In a statement, it said it was "confident that the device would have exploded if not for the terrain it travelled over. We were unlucky this time but we only need to be lucky once".

Robert O'Leary told gardaí they were "barking up the wrong tree" and "never in a million years" would he source a car for use in an IRA operation.

He insisted that all he did was sell a car without a log book. He was he said "a bit of an Arthur Daly, I had Birdies for sale a few years ago, I had a good name around Finglas", but insisted he would "never, never never" take part in an IRA operation.

However, the Special Criminal Court found he had "put forward an implausible and false narrative" and had acquired the car for a customer for a specific purpose.

It also found that O'Leary "invented the purchaser - some mysterious man - to break the link between him and the car" and convicted him of IRA membership.

In sentencing him today, Mr Justice Tony Hunt said that even though the court was satisfied he was not a "higher up" IRA member, the car he supplied was "a pivotal element" in the attempt to murder a police officer in Northern Ireland. He said it was "solely good fortune" that no harm was done.

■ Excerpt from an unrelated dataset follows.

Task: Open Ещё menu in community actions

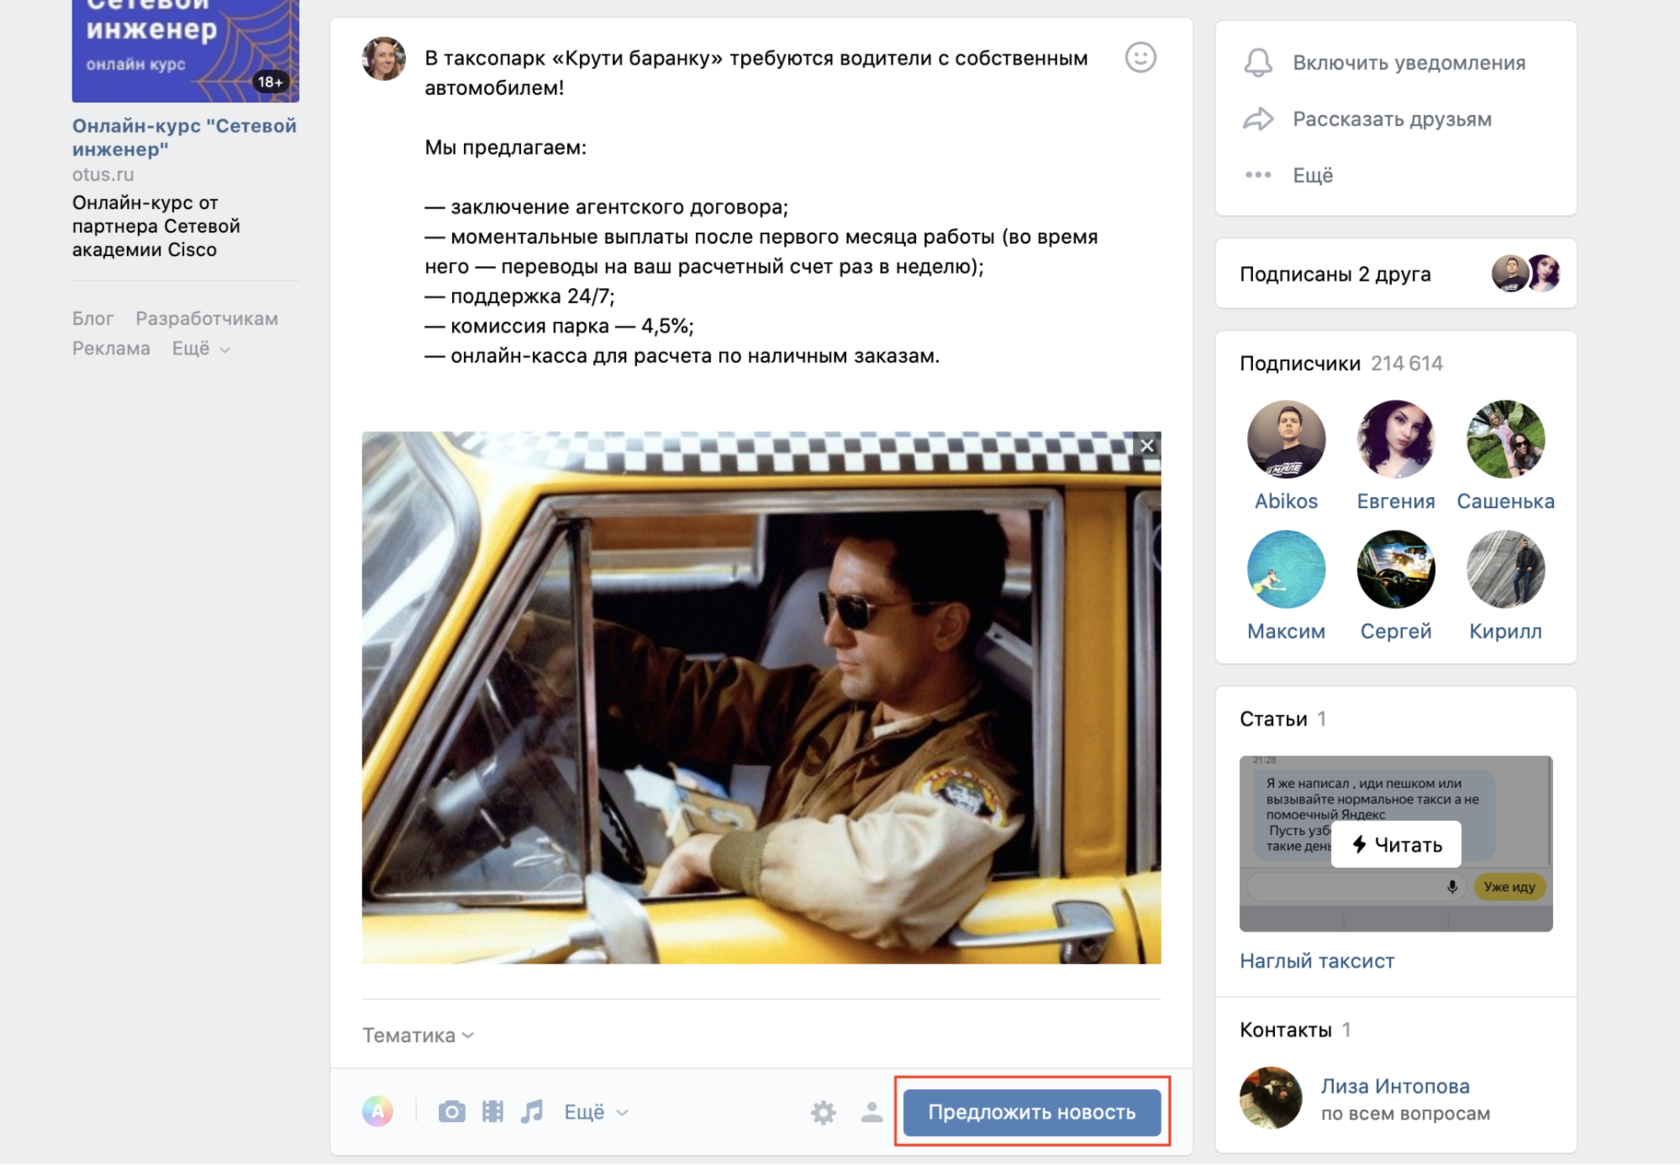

Robert O'Leary wrote a letter to the court which he affirmed today as it was read out by his counsel Mark Lynon. He promised not to do anything to come to the attention of gardaí and not to associate with people who engage in militant or violent republicanism when released from prison.

He was sentenced to three-and-a-half years in prison but the final six months were suspended because of the commitment he made in the letter, which he affirmed in the dock today.